**Task instructions**
Copy out the whole listing below line for line, leaving out the pictures.

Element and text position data
Start

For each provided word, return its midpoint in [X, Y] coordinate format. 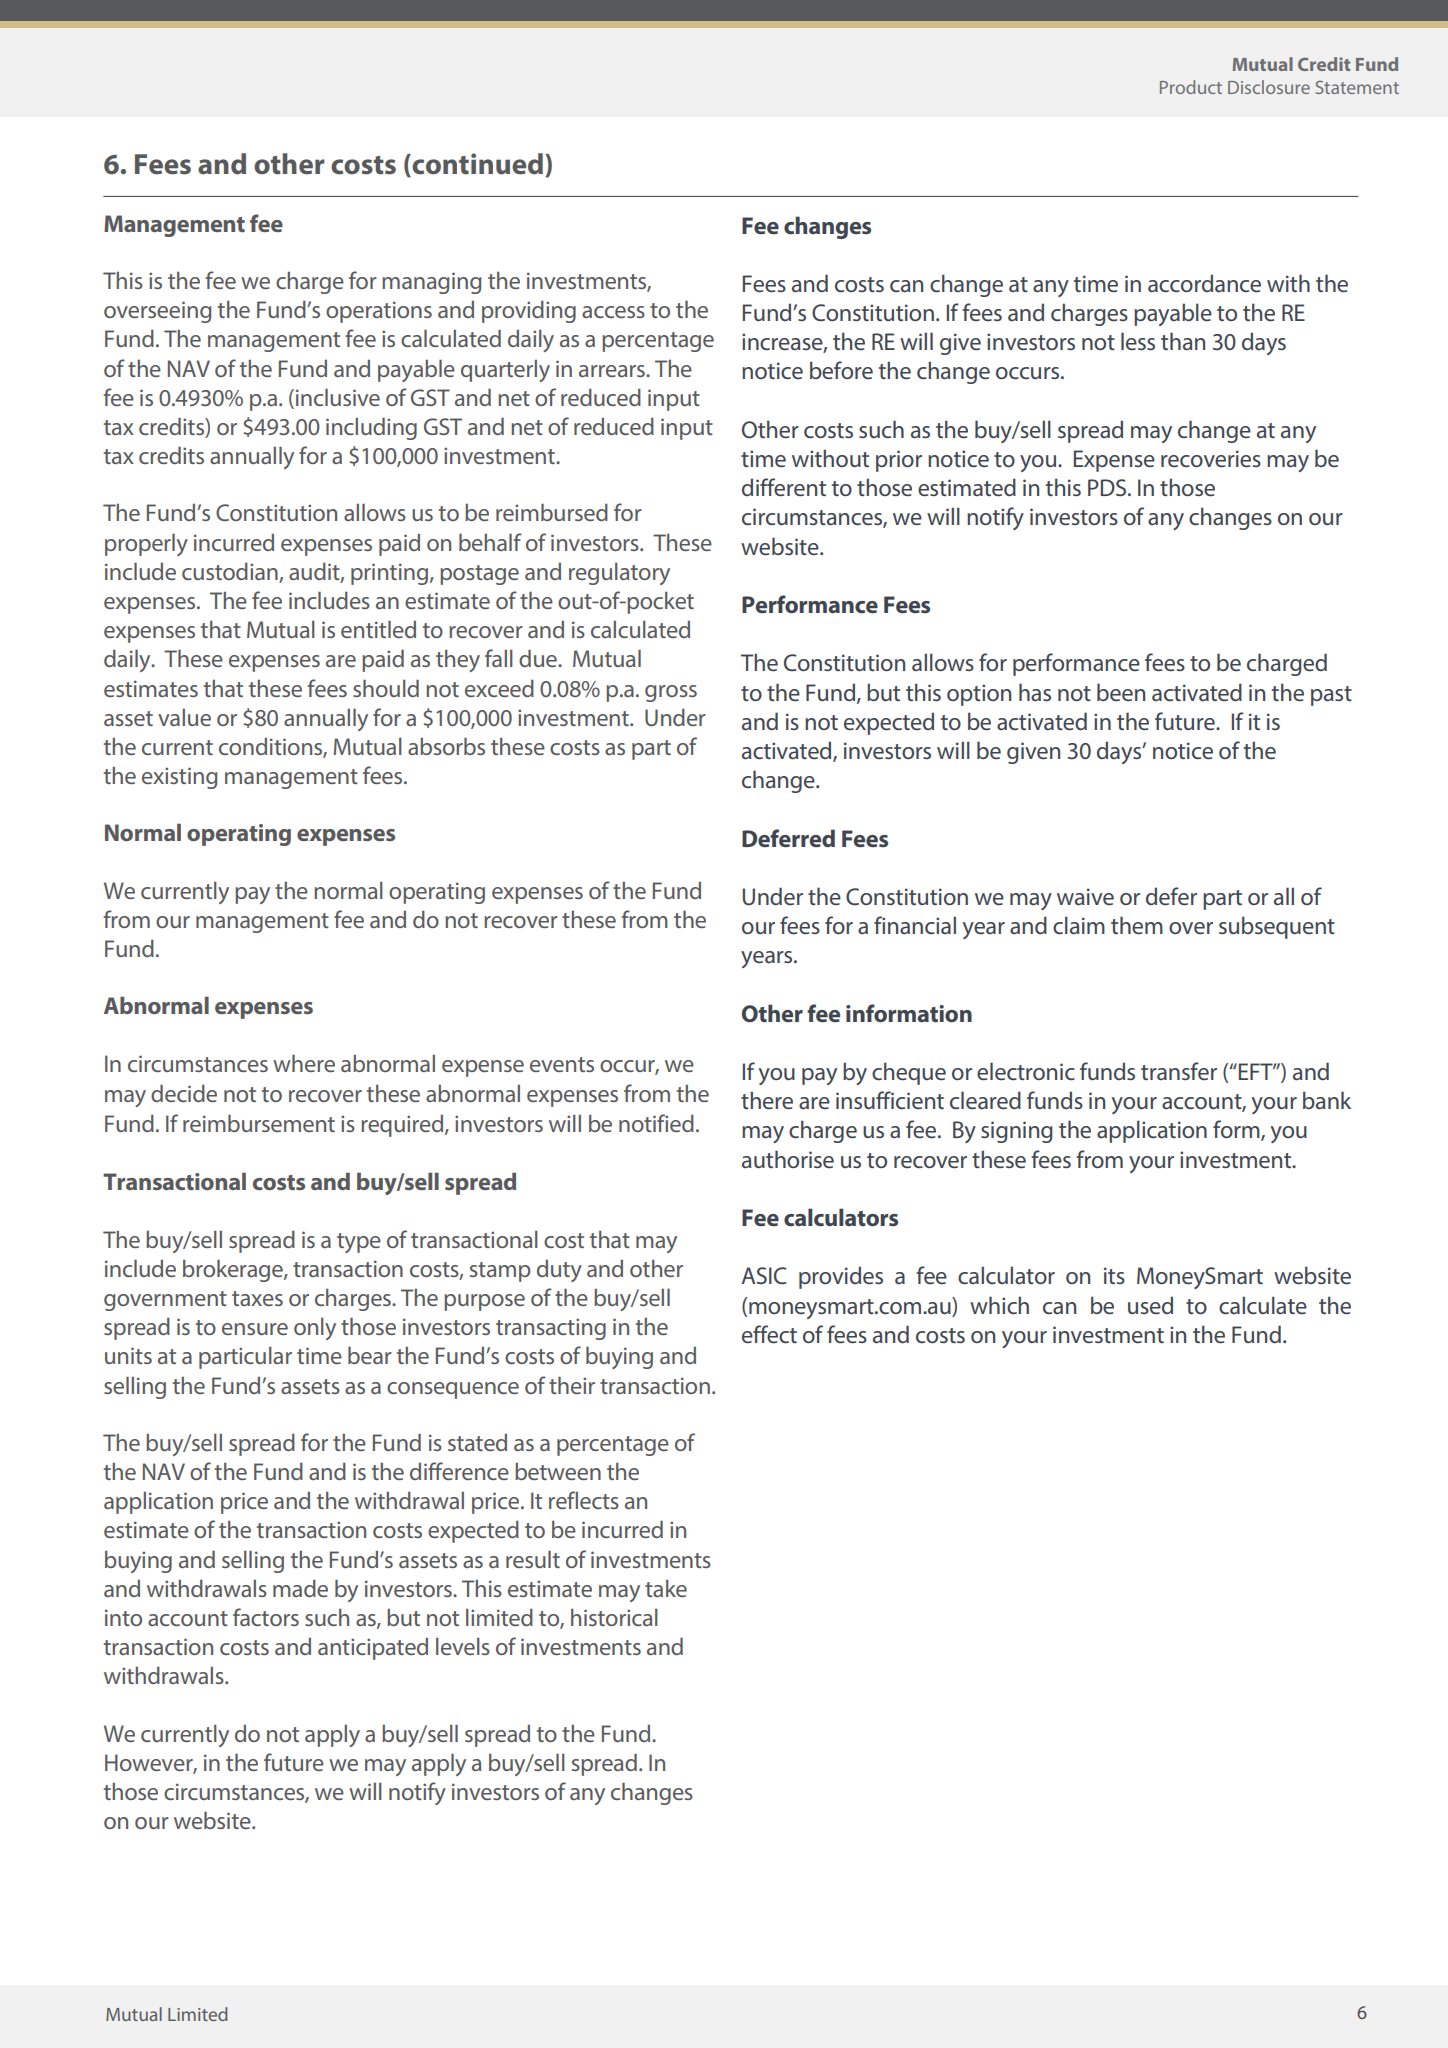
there [767, 1100]
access [613, 312]
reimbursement [259, 1123]
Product [1191, 87]
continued [476, 164]
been [1121, 692]
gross [671, 693]
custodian [231, 573]
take [666, 1588]
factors [266, 1617]
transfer [1179, 1071]
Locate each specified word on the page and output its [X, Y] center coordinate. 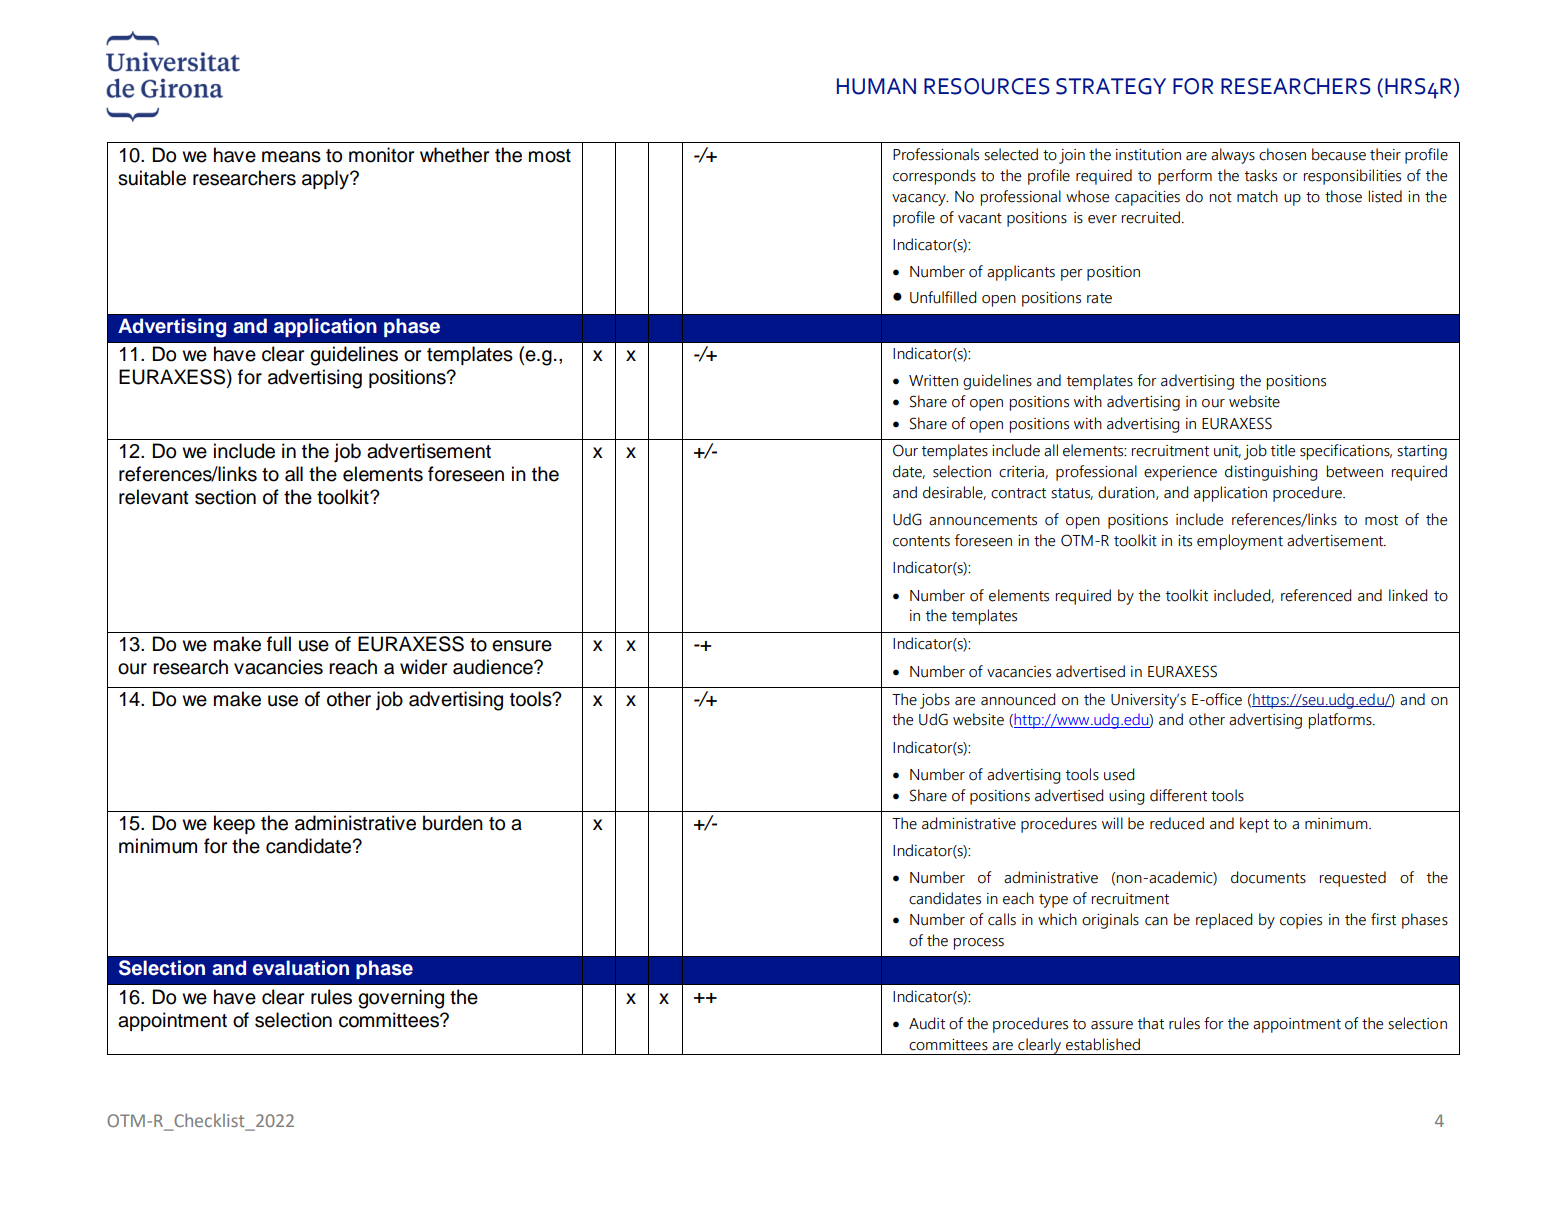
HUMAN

End

**Finished answer**
For each provided word, return its midpoint in [X, Y] coordinate format. 
there [767, 1100]
access [613, 312]
reimbursement [259, 1123]
Product [1191, 87]
continued [476, 164]
been [1121, 692]
gross [671, 693]
custodian [231, 573]
take [666, 1588]
factors [266, 1617]
transfer [1179, 1071]
Locate each specified word on the page and output its [X, Y] center coordinate. 
HUMAN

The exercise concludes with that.